───── RECORDS FOR THIS EXERCISE ─────
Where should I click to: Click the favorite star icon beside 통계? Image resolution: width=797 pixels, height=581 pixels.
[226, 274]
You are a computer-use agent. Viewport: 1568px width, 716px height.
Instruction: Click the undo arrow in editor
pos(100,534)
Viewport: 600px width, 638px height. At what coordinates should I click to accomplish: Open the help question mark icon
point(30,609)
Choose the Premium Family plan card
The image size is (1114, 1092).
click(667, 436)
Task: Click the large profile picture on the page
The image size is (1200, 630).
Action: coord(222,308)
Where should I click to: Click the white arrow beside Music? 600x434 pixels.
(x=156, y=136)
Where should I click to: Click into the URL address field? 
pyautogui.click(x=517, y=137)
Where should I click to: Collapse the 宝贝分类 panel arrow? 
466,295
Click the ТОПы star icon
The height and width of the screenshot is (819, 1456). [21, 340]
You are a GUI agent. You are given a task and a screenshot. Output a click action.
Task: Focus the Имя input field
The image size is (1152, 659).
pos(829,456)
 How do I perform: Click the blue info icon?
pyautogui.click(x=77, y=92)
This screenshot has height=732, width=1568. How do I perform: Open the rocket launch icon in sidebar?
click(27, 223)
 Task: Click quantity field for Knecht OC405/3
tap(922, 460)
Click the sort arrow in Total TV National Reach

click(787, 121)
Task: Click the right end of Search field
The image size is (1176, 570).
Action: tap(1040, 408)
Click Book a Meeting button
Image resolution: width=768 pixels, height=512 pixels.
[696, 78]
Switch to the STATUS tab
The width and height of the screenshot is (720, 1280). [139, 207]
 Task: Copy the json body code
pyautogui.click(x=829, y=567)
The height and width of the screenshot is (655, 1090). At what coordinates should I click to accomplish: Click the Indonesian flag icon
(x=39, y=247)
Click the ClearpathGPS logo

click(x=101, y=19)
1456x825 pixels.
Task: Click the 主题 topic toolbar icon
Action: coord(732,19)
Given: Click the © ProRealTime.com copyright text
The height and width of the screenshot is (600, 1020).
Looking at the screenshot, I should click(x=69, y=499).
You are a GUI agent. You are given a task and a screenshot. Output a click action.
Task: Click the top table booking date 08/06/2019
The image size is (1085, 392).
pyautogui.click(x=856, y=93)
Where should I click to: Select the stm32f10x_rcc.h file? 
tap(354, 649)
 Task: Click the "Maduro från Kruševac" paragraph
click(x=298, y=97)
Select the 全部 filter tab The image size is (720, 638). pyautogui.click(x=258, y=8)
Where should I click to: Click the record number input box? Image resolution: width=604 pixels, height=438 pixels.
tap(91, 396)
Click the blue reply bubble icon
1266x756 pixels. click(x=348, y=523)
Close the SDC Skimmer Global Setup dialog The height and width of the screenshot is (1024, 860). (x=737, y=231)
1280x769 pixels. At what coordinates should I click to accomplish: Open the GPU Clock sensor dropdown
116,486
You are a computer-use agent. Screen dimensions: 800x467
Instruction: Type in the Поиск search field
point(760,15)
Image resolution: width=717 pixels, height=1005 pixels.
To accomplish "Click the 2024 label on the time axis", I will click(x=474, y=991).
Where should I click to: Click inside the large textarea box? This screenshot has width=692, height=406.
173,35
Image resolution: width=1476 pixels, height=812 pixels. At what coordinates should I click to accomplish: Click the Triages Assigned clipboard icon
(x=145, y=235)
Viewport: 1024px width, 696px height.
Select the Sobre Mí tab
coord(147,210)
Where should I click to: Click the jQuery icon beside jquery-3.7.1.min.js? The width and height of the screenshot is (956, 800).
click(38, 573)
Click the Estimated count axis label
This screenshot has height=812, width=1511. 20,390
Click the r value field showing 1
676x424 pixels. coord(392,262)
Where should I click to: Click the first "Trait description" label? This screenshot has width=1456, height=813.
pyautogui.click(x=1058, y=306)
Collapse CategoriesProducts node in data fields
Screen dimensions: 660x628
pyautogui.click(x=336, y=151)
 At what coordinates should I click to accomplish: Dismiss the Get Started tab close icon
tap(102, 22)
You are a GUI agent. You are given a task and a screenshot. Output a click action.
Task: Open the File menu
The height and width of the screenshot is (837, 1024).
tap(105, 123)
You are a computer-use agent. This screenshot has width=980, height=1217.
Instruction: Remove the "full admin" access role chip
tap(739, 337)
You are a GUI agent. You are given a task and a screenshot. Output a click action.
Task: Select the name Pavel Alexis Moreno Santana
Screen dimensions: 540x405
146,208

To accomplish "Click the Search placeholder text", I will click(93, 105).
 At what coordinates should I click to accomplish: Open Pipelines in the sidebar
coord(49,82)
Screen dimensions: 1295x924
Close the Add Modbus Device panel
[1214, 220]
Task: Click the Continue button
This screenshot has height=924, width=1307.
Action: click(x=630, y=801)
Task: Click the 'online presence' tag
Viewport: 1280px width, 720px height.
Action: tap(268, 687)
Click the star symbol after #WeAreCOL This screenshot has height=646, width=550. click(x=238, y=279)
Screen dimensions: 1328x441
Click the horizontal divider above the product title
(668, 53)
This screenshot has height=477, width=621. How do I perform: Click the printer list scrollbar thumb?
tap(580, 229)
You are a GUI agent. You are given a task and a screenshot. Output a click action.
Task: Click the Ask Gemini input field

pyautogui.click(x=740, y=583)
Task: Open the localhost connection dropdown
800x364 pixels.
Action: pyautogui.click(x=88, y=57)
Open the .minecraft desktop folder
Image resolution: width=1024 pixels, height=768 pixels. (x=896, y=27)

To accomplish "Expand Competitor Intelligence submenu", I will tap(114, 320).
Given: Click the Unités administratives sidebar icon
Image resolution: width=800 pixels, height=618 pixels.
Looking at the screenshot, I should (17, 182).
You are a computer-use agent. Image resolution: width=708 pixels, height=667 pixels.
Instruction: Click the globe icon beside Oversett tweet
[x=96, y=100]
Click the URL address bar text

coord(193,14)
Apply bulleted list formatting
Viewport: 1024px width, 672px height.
─────
Reproduce every line of the records above verbatim, with no changes.

Where should I click to: Click the favorite star icon beside 통계? Image resolution: width=797 pixels, height=581 pixels.
[226, 274]
You are a computer-use agent. Viewport: 1568px width, 716px height.
Instruction: Click the undo arrow in editor
pos(100,534)
Viewport: 600px width, 638px height. At what coordinates should I click to accomplish: Open the help question mark icon
point(30,609)
Choose the Premium Family plan card
The image size is (1114, 1092).
click(667, 436)
Task: Click the large profile picture on the page
The image size is (1200, 630).
Action: coord(222,308)
Where should I click to: Click the white arrow beside Music? 600x434 pixels.
(x=156, y=136)
Where should I click to: Click into the URL address field? 
pyautogui.click(x=517, y=137)
Where should I click to: Collapse the 宝贝分类 panel arrow? 
466,295
Click the ТОПы star icon
The height and width of the screenshot is (819, 1456). [21, 340]
You are a GUI agent. You are given a task and a screenshot. Output a click action.
Task: Focus the Имя input field
The image size is (1152, 659).
pos(829,456)
 How do I perform: Click the blue info icon?
pyautogui.click(x=77, y=92)
This screenshot has height=732, width=1568. How do I perform: Open the rocket launch icon in sidebar?
click(27, 223)
 Task: Click quantity field for Knecht OC405/3
tap(922, 460)
Click the sort arrow in Total TV National Reach

click(787, 121)
Task: Click the right end of Search field
The image size is (1176, 570).
Action: tap(1040, 408)
Click Book a Meeting button
Image resolution: width=768 pixels, height=512 pixels.
[696, 78]
Switch to the STATUS tab
The width and height of the screenshot is (720, 1280). [139, 207]
 Task: Copy the json body code
pyautogui.click(x=829, y=567)
The height and width of the screenshot is (655, 1090). At what coordinates should I click to accomplish: Click the Indonesian flag icon
(x=39, y=247)
Click the ClearpathGPS logo

click(x=101, y=19)
1456x825 pixels.
Task: Click the 主题 topic toolbar icon
Action: coord(732,19)
Given: Click the © ProRealTime.com copyright text
The height and width of the screenshot is (600, 1020).
Looking at the screenshot, I should click(x=69, y=499).
You are a GUI agent. You are given a task and a screenshot. Output a click action.
Task: Click the top table booking date 08/06/2019
The image size is (1085, 392).
pyautogui.click(x=856, y=93)
Where should I click to: Select the stm32f10x_rcc.h file? 
tap(354, 649)
 Task: Click the "Maduro från Kruševac" paragraph
click(x=298, y=97)
Select the 全部 filter tab The image size is (720, 638). pyautogui.click(x=258, y=8)
Where should I click to: Click the record number input box? Image resolution: width=604 pixels, height=438 pixels.
tap(91, 396)
Click the blue reply bubble icon
1266x756 pixels. click(x=348, y=523)
Close the SDC Skimmer Global Setup dialog The height and width of the screenshot is (1024, 860). (x=737, y=231)
1280x769 pixels. At what coordinates should I click to accomplish: Open the GPU Clock sensor dropdown
116,486
You are a computer-use agent. Screen dimensions: 800x467
Instruction: Type in the Поиск search field
point(760,15)
Image resolution: width=717 pixels, height=1005 pixels.
To accomplish "Click the 2024 label on the time axis", I will click(x=474, y=991).
Where should I click to: Click inside the large textarea box? This screenshot has width=692, height=406.
173,35
Image resolution: width=1476 pixels, height=812 pixels. At what coordinates should I click to accomplish: Click the Triages Assigned clipboard icon
(x=145, y=235)
Viewport: 1024px width, 696px height.
Select the Sobre Mí tab
coord(147,210)
Where should I click to: Click the jQuery icon beside jquery-3.7.1.min.js? The width and height of the screenshot is (956, 800).
click(38, 573)
Click the Estimated count axis label
This screenshot has height=812, width=1511. 20,390
Click the r value field showing 1
676x424 pixels. coord(392,262)
Where should I click to: Click the first "Trait description" label? This screenshot has width=1456, height=813.
pyautogui.click(x=1058, y=306)
Collapse CategoriesProducts node in data fields
Screen dimensions: 660x628
pyautogui.click(x=336, y=151)
 At what coordinates should I click to accomplish: Dismiss the Get Started tab close icon
tap(102, 22)
You are a GUI agent. You are given a task and a screenshot. Output a click action.
Task: Open the File menu
The height and width of the screenshot is (837, 1024).
tap(105, 123)
You are a computer-use agent. This screenshot has width=980, height=1217.
Instruction: Remove the "full admin" access role chip
tap(739, 337)
You are a GUI agent. You are given a task and a screenshot. Output a click action.
Task: Select the name Pavel Alexis Moreno Santana
Screen dimensions: 540x405
146,208

To accomplish "Click the Search placeholder text", I will click(93, 105).
 At what coordinates should I click to accomplish: Open Pipelines in the sidebar
coord(49,82)
Screen dimensions: 1295x924
Close the Add Modbus Device panel
[1214, 220]
Task: Click the Continue button
This screenshot has height=924, width=1307.
Action: click(x=630, y=801)
Task: Click the 'online presence' tag
Viewport: 1280px width, 720px height.
Action: tap(268, 687)
Click the star symbol after #WeAreCOL This screenshot has height=646, width=550. click(x=238, y=279)
Screen dimensions: 1328x441
Click the horizontal divider above the product title
(668, 53)
This screenshot has height=477, width=621. How do I perform: Click the printer list scrollbar thumb?
tap(580, 229)
You are a GUI agent. You are given a task and a screenshot. Output a click action.
Task: Click the Ask Gemini input field

pyautogui.click(x=740, y=583)
Task: Open the localhost connection dropdown
800x364 pixels.
Action: pyautogui.click(x=88, y=57)
Open the .minecraft desktop folder
Image resolution: width=1024 pixels, height=768 pixels. (x=896, y=27)

To accomplish "Expand Competitor Intelligence submenu", I will tap(114, 320).
Given: Click the Unités administratives sidebar icon
Image resolution: width=800 pixels, height=618 pixels.
Looking at the screenshot, I should (17, 182).
You are a computer-use agent. Image resolution: width=708 pixels, height=667 pixels.
Instruction: Click the globe icon beside Oversett tweet
[x=96, y=100]
Click the URL address bar text

coord(193,14)
Apply bulleted list formatting
Viewport: 1024px width, 672px height.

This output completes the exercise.